I felt like I was a lucky man and greed got a bit of the best of me.
The next day, I tried to find other shops in the medina of
Casablanca. I found one other souk, who sold mainly cassettes and
some records on the ground. Most records were Bollywood 7
inches, which were fairly easy to get and lots of Western music.
I did found one Farid El-Atrache 7 inch which I haven't seen
before, which might be cool. The quality was good enough and
for 5 Dhm (which is €0.50) I got another record. There was
nothing else in the medina as far as I could find, but maybe somebody
else has some tips for a future visit.
My next stop was in Tangier. After a tremendous 6 hour train ride
in the blazing heat (with a little bit of air conditioning, I
must say) I arrived in Tangier. Because of the Ramadan I refrained
from eating in front of the general population because it is
considered to be rude. Hungry and tired I arrived in Tangier and
started reading what other people have found in this city vinyl-wise.
Unfortunately there isn't much information to be found on the
internet. The only lead I had was a clock-maker right outside
who happens to sell some records
The man in the article also
visited during the Ramadan and I was also out of luck. He had some
records on display that were very discolored by the sunlight and
that was it. There was another place that sold records
right next to the mosque at Place du 9 avril 1947.
He had the standard Western thrift store sounds: 70s and 80s disco,
funk and soul music and classical
music, which wasn't what I was looking for. On the medina I did find
lots of places that sold CD's and a few that sold cassettes. But
vinyl is not a thing you would find easily in Tangier. I should
probably have headed out for Fez.
At home, one of the first things I did was listening to my finds. The music
I've found is mostly very
traditional sounding Moroccan or Egyptian music. Not entirely what I
hoped to find in the first place - in all honesty. There are a few singles
which sound good to me like Robert Saghir's 'El Ayn Zergua'
Abdelaziz Mahmoud - Chouf Chouf and the Nass El Ghiwane 7 inch
https://www.discogs.com/%D9%86%D8%A7%D8%B3-%D8%A7%D9%84%D8%BA%D9%8A%D9%88%D8%A7%D9%86-%D8%A7%D9%84%D8%AD%D8%B5%D8%A7%D8%AF%D8%A9-%D8%AC%D9%88%D8%AF%D9%8A-%D8%A8%D8%B1%D8%B6%D8%A7%D9%83/release/6584743. But the other singles... Most of them
have either really poor recording quality, bear minimal amount
of instrumentation and diversity to be even called a song in my opinion, or
the vocals are mixed at least two times as loud as the instrumentation.

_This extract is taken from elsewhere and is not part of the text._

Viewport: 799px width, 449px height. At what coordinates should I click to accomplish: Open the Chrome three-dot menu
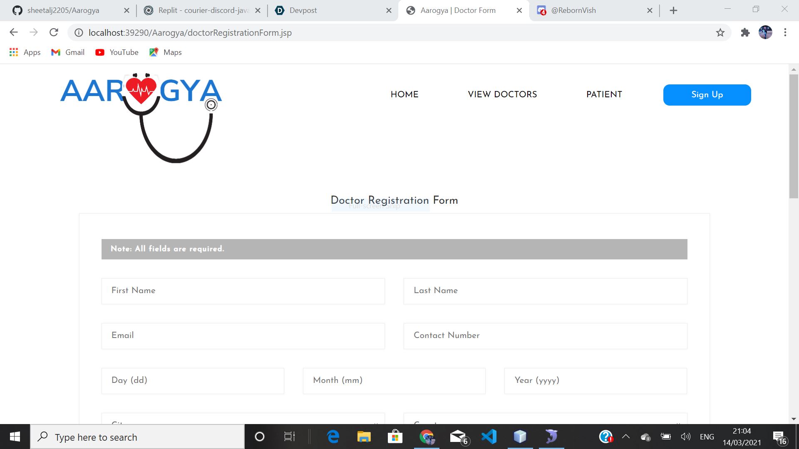(785, 32)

It's probably not music that's made for me. I like my oriental music a bit
more with either some beat or funky undertones in it. I'll try to add the releases
that aren't on Discogs to Discogs. It's the least I can do.
Morocco is not an easy country to find music on vinyl in. You have to know
exactly what you're looking for. Of course without much resources online and with
almost none but the most popular of songs, being available digitally,
it's hard to do any proper research. I took a wild random exploratory shotgun shot
at finding music from Morocco and I know now how hard it really is. This
journey gives me even more respect for the likes of labels like Radio
Martiko, Habibi Funk and others, who are out in this field for many years.
Eventhough the music is not entirely as I expected it to sound I've learned
a lot about Morocco, it's country, the culture, the Ramadan,
the heat and of course the haggling. Hopefully this article will serve
useful to other crate diggers and future travellers.